Why warm up?
- madonnaforster
- Apr 20
- 3 min read
If you’re looking to improve your singing, there are some fundamental goals to focus on. Some might involve breath control and stamina, releasing tongue tension, understanding vowel modification, smoothing out your vocal break, building agility and flexibility, expanding your range, developing consistent airflow, and mastering a clean onset. Every skill we expect of the voice needs a unique approach in your training, and often this is where the real power of the warmup exercise lies. If we set the voice up for success, we prepare it to cope with the challenges listed above.
The following suggestions are a ‘kick-start’ to get the voice and the body ready to sing. These focus on reducing strain, supporting air flow, and placing vocal resonance in the face and not the throat. They are a fundamental underpinning of efficient phonation, crucial for maintaining an healthy voice which is ready to engage in the task of learning and developing.
Tension Release
Begin with tension release rather than singing straight away. When muscles are tense the potential exists for strain at the start of your practice routine.
Inhale as if starting a wide yawn to lower the larynx, then release a soft, relaxed sigh on an "ah" or "oo" sound.
2. Use your thumb and index finger to gently massage the area along the jaw line and under the jaw in circular motions to release tension.
3. Use the heel of your hands to draw down the muscles of the front of the face to assist with releasing the jaw. Focus particularly on just in front of your ears.
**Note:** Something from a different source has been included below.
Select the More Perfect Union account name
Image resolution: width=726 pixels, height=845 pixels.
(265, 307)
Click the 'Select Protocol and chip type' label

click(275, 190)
4. Gentle head tilts from side-to-side, turns from side to side, and gentle lifts and dips of the the chin.
5. Slow shoulder rolls to release neck and shoulder tension which can contribute to vocal strain.
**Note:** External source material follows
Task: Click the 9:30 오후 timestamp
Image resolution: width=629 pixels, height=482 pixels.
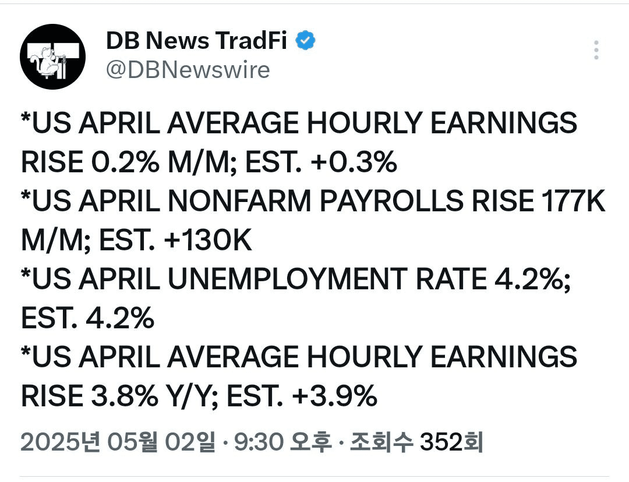Action: [282, 442]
SOVT’s (Semi-Occluded Vocal Track exercises)
Semi-Occluded Vocal Tract (SOVT) exercises improve vocal health, stamina, and efficiency by creating backpressure that balances breath support and reduces vocal cord tension.
1. Straw Phonation – sing an “oo” sound through the straw. Make sure your lips seal around the straw. Best to use a small, cocktail straw rather than full sized.
2. Lip and Tongue Trills – aim for a gentle “brr” or “rrr” sustained sound.
3. Humming – gently hum on an “mm” sound, seeking to keep the vibration in the front of the face and on the lips, not the throat.
VFE’s (Vocal Function Exercises)
These exercises were developed by vocal therapist, Joseph Stemple. The aim of these exercises is to systematically strengthen and balance laryngeal muscles.
1. Sustain the vowel “i” (ee) on a comfortable note for as long as possible. Focus on maintaining flow of breath to promote a smooth, long note.
2. Slowly glide from low to high pitch on “o” (as in hot) or “oo” (as in too). Begin with a small range, gradually increasing until you can glide from your lowest through to your highest note.
3. Sustain five different musical notes for as long as possible on the sound “o” (as in hot). Middle C to G is a good range.
These exercises provide greatest benefit when done in short, frequent sessions (e.g., 2–5 minutes, several times a day).
Breath Support & Flow Exercises
Muscle tension often results from "holding back" airflow. These exercises encourage a steady stream of air to power the voice.
1. Place one hand on your belly and breathe in so that your belly expands while your chest remains still. Exhale on an SS, SH,FF or TH sound (unvoiced). Aim for consistent flow of air and to control the release.
Whilst the benefits derived from these exercises should be felt immediately in both
clearer tone and a freer production, the big benefits will be felt weeks down the track. After a month or two, if done consistently, you will feel and hear the differernce!